▶ [Exercise objective]:
Rewrite the records from the start through the line containing "local [683, 861]", replacing "Marketing" with "Finance" and keeping everything else the same.

▶ [Raw records]:
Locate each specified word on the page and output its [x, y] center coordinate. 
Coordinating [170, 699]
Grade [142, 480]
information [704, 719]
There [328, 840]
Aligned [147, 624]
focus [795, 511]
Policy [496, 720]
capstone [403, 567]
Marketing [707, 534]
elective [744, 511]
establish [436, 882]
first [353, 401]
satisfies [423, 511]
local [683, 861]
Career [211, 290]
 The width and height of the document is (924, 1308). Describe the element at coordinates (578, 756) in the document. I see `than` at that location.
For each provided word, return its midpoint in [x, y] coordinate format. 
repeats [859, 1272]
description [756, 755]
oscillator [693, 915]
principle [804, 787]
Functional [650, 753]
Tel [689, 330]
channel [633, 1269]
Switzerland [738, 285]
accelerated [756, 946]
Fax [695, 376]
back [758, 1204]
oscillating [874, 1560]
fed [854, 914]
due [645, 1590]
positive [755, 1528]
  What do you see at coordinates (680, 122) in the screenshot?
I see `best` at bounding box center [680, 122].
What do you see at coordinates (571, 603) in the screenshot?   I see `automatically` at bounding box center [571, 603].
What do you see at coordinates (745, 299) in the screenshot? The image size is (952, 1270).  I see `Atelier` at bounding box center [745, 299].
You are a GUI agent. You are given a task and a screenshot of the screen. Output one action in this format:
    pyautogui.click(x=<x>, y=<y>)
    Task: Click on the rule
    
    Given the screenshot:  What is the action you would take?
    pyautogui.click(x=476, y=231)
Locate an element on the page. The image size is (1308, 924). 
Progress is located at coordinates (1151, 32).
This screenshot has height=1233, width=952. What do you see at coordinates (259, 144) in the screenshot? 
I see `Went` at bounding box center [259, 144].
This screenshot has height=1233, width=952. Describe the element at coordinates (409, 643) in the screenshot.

▶ [Answer to the task]:
Locate each specified word on the page and output its [x, y] center coordinate. 
Coordinating [170, 699]
Grade [142, 480]
information [704, 719]
There [328, 840]
Aligned [147, 624]
focus [795, 511]
Policy [496, 720]
capstone [403, 567]
Finance [707, 534]
elective [744, 511]
establish [436, 882]
first [353, 401]
satisfies [423, 511]
local [683, 861]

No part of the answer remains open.